[Saved data entries]
——————

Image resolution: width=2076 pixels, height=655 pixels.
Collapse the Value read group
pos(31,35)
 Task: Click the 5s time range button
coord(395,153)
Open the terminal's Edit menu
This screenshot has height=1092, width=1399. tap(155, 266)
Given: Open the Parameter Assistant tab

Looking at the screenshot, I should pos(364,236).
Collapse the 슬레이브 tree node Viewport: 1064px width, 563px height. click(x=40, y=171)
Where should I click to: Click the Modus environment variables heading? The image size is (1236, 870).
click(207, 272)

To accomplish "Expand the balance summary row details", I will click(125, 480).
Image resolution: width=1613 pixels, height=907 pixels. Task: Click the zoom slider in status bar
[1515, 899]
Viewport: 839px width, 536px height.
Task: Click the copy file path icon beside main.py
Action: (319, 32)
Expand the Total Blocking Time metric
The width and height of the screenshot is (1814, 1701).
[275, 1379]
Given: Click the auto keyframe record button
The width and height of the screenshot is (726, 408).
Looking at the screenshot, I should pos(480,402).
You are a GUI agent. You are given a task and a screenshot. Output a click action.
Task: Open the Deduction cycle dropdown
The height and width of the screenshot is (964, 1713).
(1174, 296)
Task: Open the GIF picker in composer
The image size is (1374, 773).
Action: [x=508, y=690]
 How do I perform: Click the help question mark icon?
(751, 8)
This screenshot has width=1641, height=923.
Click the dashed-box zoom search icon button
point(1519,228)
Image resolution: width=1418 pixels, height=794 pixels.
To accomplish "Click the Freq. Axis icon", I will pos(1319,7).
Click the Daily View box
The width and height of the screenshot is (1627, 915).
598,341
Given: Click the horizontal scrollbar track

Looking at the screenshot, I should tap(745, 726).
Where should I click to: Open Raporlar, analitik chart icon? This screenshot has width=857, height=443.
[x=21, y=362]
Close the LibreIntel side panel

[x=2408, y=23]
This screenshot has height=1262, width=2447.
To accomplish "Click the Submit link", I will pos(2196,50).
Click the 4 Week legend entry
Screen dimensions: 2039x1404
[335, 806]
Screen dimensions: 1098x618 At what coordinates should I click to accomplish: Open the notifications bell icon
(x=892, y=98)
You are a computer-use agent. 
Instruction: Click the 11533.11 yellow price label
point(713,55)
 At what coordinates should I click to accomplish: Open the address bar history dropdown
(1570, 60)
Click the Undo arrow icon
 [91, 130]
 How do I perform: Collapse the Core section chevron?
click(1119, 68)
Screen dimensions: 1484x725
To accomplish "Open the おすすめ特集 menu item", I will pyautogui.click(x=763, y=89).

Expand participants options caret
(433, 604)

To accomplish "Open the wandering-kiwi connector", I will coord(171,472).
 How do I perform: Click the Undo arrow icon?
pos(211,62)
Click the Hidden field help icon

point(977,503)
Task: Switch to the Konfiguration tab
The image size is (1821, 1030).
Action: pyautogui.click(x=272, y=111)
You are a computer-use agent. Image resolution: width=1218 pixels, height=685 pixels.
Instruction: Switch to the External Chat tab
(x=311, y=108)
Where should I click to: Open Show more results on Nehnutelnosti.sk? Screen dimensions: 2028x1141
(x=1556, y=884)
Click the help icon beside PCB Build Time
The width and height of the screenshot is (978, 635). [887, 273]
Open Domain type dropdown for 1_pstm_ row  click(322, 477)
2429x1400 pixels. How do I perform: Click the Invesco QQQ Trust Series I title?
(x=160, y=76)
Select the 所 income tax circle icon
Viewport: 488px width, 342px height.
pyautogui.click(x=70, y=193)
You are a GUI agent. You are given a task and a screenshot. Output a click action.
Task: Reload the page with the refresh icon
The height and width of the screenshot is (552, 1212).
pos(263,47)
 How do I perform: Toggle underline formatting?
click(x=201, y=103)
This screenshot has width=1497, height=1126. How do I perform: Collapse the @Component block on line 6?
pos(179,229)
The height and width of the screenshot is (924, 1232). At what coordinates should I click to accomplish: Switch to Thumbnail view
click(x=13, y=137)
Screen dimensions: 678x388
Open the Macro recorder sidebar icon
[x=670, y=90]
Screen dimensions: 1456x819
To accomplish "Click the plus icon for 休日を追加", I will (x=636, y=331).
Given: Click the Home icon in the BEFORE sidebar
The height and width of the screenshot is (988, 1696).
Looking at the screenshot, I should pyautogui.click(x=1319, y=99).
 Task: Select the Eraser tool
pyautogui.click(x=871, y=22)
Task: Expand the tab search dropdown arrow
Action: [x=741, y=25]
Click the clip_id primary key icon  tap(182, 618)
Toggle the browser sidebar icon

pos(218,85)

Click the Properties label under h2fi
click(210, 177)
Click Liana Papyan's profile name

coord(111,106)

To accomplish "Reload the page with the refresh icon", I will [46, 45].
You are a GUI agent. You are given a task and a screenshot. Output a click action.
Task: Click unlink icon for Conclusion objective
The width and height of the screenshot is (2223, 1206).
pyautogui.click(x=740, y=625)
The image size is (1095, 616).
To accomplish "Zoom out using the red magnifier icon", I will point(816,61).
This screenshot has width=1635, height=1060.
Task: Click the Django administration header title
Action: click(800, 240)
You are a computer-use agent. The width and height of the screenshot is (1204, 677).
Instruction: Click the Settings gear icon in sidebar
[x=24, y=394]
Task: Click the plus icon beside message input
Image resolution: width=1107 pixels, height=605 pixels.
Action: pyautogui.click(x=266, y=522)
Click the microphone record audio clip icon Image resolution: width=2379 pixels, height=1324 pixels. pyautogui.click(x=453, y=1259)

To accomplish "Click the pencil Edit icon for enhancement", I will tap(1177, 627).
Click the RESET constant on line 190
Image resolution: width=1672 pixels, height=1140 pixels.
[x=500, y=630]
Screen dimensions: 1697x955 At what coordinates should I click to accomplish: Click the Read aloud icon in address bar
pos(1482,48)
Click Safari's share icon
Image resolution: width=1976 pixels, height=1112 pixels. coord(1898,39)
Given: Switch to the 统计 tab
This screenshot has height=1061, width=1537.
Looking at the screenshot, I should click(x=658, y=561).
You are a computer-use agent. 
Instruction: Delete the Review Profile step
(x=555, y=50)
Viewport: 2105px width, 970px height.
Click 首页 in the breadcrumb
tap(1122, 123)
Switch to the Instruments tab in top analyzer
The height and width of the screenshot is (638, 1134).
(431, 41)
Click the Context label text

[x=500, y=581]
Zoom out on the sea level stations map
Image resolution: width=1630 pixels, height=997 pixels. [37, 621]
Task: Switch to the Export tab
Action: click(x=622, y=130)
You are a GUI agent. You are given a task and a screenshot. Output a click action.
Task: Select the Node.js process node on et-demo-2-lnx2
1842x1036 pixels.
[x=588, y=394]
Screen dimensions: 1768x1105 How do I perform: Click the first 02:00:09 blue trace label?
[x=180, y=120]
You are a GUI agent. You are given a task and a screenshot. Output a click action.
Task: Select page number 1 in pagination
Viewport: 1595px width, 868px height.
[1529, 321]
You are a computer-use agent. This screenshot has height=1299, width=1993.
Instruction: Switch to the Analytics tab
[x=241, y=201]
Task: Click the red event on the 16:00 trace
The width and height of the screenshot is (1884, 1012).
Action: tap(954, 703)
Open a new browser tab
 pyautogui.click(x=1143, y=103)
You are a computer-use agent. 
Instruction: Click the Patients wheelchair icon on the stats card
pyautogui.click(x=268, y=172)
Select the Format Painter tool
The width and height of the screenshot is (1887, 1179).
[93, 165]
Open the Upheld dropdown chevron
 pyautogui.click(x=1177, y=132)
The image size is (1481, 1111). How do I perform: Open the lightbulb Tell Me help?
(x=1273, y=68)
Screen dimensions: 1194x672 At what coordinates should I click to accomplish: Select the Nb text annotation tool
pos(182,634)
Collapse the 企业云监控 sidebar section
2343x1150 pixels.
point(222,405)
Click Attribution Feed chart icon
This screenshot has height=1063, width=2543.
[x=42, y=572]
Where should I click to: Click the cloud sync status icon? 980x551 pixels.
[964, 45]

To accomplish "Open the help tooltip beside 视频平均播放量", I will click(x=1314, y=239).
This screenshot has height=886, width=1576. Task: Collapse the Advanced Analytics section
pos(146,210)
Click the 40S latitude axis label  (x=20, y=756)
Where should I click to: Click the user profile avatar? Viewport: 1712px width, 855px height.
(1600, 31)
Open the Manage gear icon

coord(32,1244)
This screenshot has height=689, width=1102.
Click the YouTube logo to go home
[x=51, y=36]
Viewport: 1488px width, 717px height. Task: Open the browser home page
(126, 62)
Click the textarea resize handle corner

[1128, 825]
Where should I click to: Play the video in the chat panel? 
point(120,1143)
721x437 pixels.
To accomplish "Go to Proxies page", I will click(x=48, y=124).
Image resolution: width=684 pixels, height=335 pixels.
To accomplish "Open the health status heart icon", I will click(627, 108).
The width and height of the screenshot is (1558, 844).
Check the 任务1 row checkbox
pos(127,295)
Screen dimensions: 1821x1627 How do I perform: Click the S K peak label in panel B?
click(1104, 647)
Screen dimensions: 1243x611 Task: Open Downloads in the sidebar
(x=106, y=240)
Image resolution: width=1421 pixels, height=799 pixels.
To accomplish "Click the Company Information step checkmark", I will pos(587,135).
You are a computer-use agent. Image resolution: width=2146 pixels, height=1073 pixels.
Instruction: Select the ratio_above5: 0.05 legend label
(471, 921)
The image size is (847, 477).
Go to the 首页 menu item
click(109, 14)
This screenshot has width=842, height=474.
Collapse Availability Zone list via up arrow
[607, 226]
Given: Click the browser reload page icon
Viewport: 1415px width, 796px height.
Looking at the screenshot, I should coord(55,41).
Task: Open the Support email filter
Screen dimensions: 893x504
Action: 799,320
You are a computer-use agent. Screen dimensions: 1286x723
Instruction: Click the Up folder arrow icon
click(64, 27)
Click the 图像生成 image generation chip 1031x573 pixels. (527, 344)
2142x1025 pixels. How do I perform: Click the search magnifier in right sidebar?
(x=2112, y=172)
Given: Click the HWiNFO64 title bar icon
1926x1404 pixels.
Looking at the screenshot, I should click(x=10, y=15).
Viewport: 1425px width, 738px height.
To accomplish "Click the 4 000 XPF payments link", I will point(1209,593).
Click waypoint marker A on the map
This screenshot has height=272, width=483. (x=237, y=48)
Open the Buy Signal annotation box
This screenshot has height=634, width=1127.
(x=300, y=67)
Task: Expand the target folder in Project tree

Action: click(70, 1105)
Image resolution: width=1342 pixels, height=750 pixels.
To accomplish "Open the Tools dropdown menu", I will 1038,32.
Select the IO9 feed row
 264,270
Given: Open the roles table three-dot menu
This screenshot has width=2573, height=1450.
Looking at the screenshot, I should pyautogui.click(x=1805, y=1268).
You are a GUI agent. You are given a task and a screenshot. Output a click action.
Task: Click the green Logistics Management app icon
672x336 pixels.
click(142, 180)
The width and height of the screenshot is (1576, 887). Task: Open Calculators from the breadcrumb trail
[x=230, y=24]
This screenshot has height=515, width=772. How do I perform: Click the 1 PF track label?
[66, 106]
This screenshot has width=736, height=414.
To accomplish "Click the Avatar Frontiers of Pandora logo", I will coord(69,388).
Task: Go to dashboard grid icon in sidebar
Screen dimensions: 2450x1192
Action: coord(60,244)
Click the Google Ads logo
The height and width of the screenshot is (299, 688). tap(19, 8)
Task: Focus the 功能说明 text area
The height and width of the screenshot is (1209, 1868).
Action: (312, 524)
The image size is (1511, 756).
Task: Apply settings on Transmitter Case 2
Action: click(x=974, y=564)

——————

> TASK TO COMPLETE
Starting at the first line of the entries above, please extract each line up to and including the line with "Collapse the 슬레이브", unchanged, and add nothing.

> OUTPUT
Image resolution: width=2076 pixels, height=655 pixels.
Collapse the Value read group
pos(31,35)
 Task: Click the 5s time range button
coord(395,153)
Open the terminal's Edit menu
This screenshot has height=1092, width=1399. tap(155, 266)
Given: Open the Parameter Assistant tab

Looking at the screenshot, I should pos(364,236).
Collapse the 슬레이브 tree node Viewport: 1064px width, 563px height. click(x=40, y=171)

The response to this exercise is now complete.